Rund 20 Demonstranten setzten sich vor der nordrhein-westfälischen Landesvertretung in Berlin trotz Polizeisperren auf den Boden und blockierten den Eingang des Tagungsortes von Union und FDP. Sie wurden von der Polizei auf den Gehweg getragen. Die Organisation "Ausgestrahlt" forderte die Stilllegung von Atommeilern. "Die heutige Aktion (...) hat nur einen Vorgeschmack auf die Auseinandersetzung geliefert", sagte Sprecherin Luise Neumann-Cosel.
Am Samstag hatten hunderte Atomkraftgegner die Verhandlungen in Berlin mit einer Menschenkette "umzingelt". Die Polizei zählte 400 Teilnehmer, die Organisatoren sprachen von 500. Sie hatten ein rund einen Kilometer langes Transparent dabei.
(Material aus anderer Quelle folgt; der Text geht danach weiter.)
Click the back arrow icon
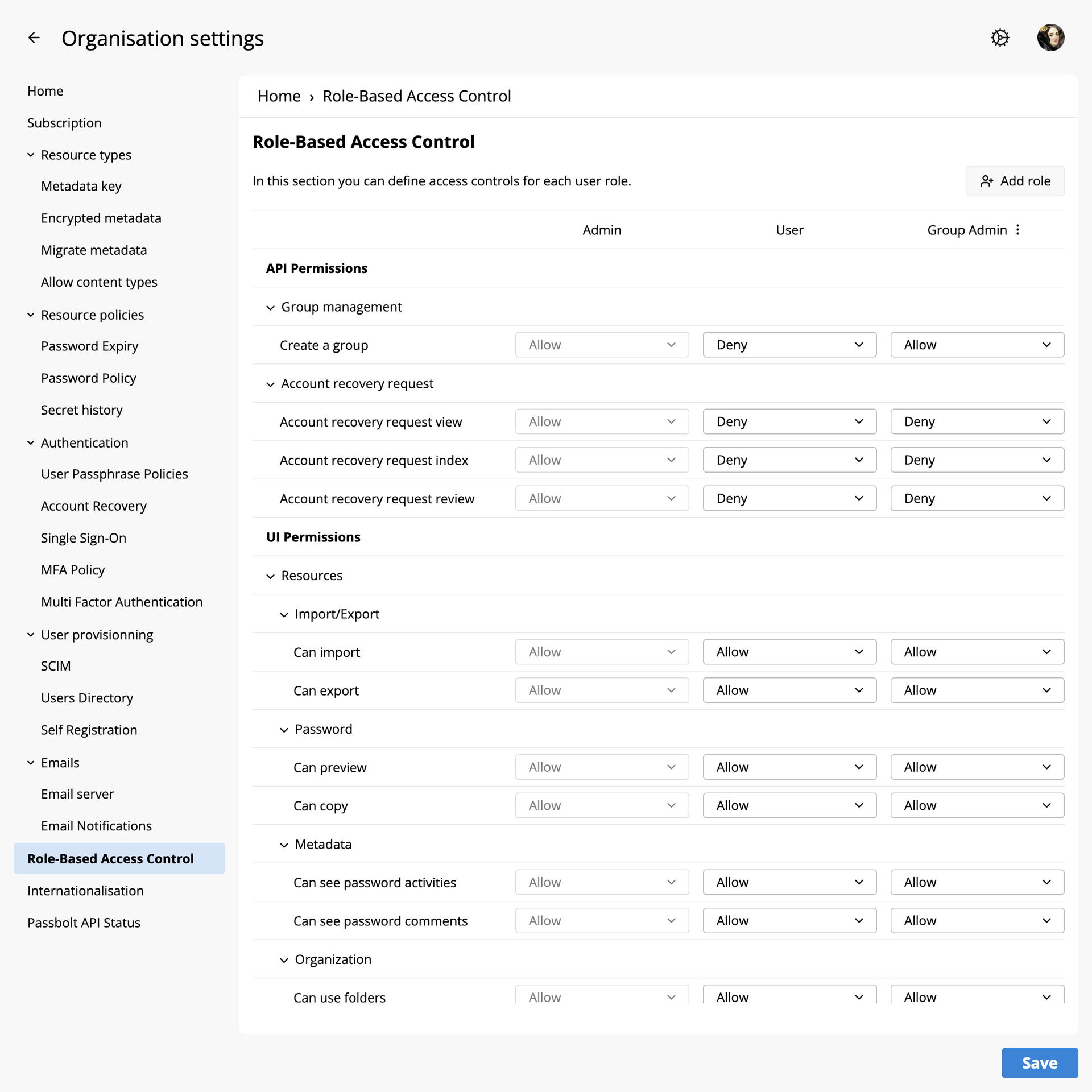The image size is (1092, 1092). (x=34, y=38)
Im niedersächsischen Hitzacker - in der Nähe des Atommüll-Zwischenlagers Gorleben - demonstrierten rund 450 Atomkraftgegner. Etwa 100 Menschen protestierten in der Nacht zum Sonntag vor dem Erkundungsbergwerk in Gorleben.
Die Umweltschutzorganisation Greenpeace forderte, den Atomausstieg nicht rückgängig zu machen. "(Kanzlerin Angela) Merkel und (FDP-Chef Guido) Westerwelle zeigen Bereitschaft, sich vor den Karren der Stromkonzerne spannen zu lassen", sagte Greenpeace-Energieexperte Tobias Münchmeyer.
Grünen-Fraktionschefin Renate Künast rief zu einem Boykott der Energiekonzerne EnBW, E.ON, RWE und Vattenfall auf. "Kauft Ökostrom", sagte sie der "Saarbrücker Zeitung" (Montag). Künast warf Schwarz- Gelb vor, nur an Zusatzgewinne der Stromkonzerne zu denken. "Wir werden mit einer neuen Anti-AKW-Bewegung antworten, die qualitativ anders als früher sein wird." Nach Grünen-Angaben bringen längere Laufzeiten pro Meiler eine Million Euro mehr Profit pro Tag.
Union und FDP ringen noch, ob die Kernkraftwerke pauschal zehn Jahre länger laufen sollen oder ob dies nach Einzelfall entschieden wird. Die Steuerpolitiker von Union und FDP wollen, dass der Bund den Großteil der Milliarden-Zusatzgewinne der Energiekonzerne abschöpft und teilweise zum Ausbau der Öko-Energien verwendet. Geplant sind auch strenge Sicherheitsstandards.